→ **Work order**
Your answer must be an exact copy of the records below, minus any images.

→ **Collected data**

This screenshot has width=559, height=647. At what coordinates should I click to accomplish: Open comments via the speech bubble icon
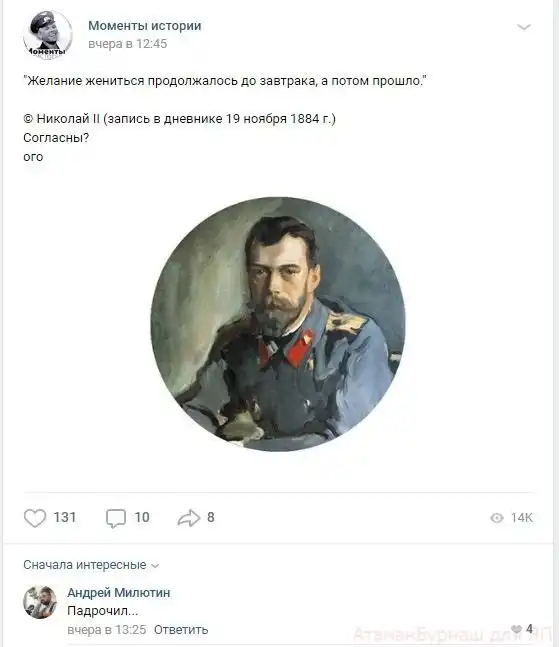point(116,518)
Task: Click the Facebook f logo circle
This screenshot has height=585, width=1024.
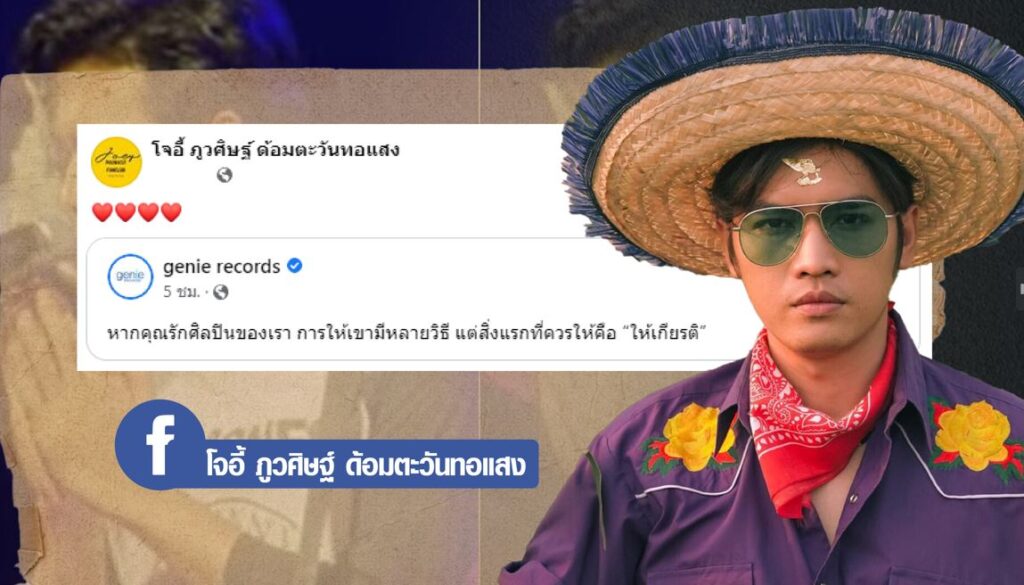Action: pos(161,445)
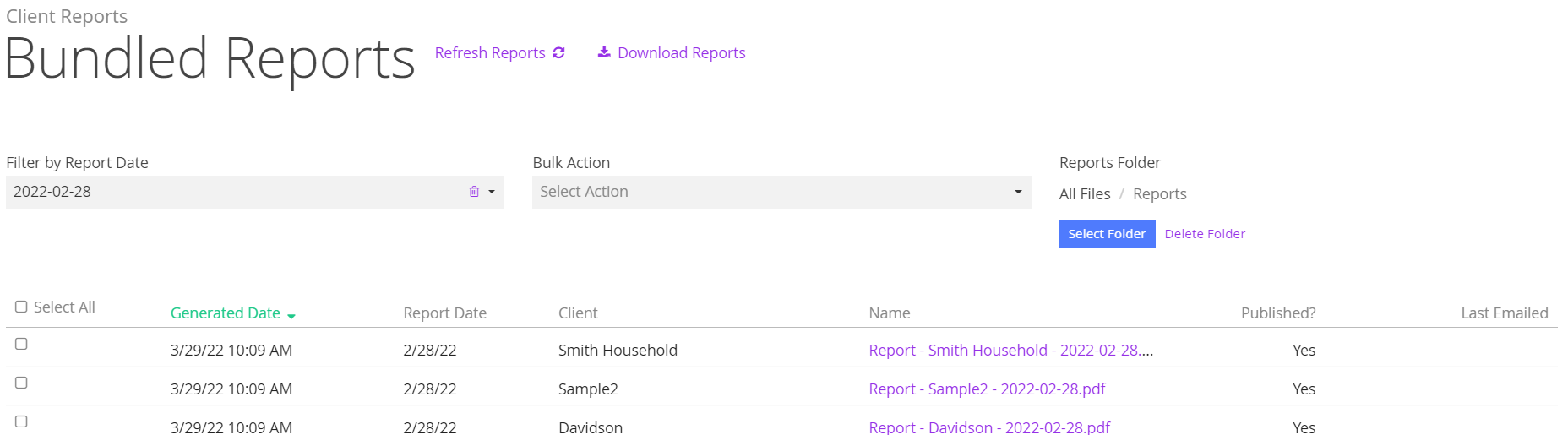Click the Generated Date sort arrow icon
The height and width of the screenshot is (435, 1568).
coord(291,316)
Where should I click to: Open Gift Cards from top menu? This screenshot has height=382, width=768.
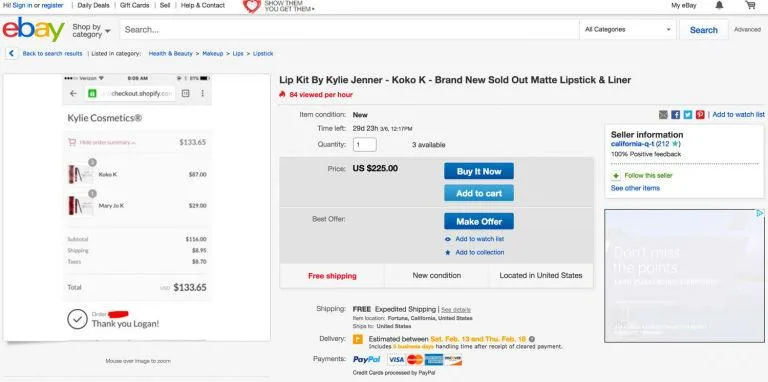click(x=134, y=5)
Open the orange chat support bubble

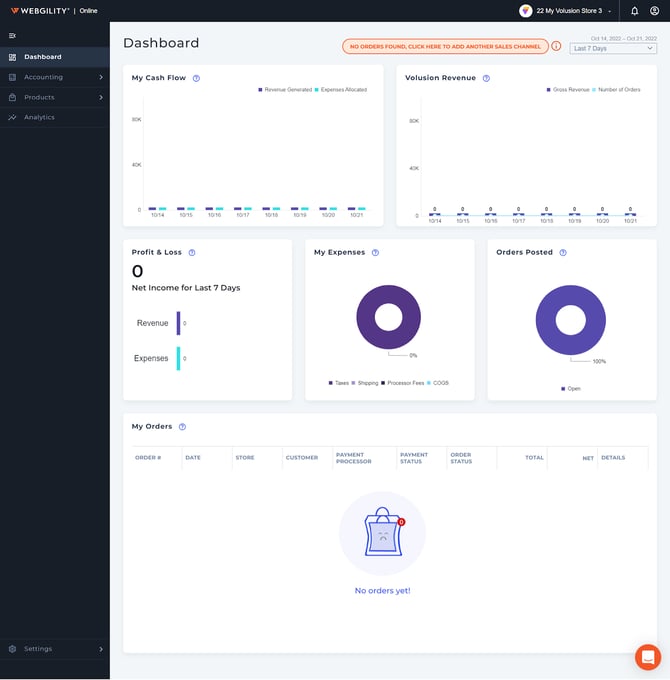click(648, 657)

→ **Answer below**
This screenshot has width=559, height=647. At what coordinates should I click to accomplish: Open comments via the speech bubble icon
point(116,518)
Task: Click the Facebook f logo circle
This screenshot has height=585, width=1024.
Action: pos(161,445)
Click the Generated Date sort arrow icon
The height and width of the screenshot is (435, 1568).
coord(291,316)
Where should I click to: Open Gift Cards from top menu? This screenshot has height=382, width=768.
click(x=134, y=5)
Open the orange chat support bubble

click(648, 657)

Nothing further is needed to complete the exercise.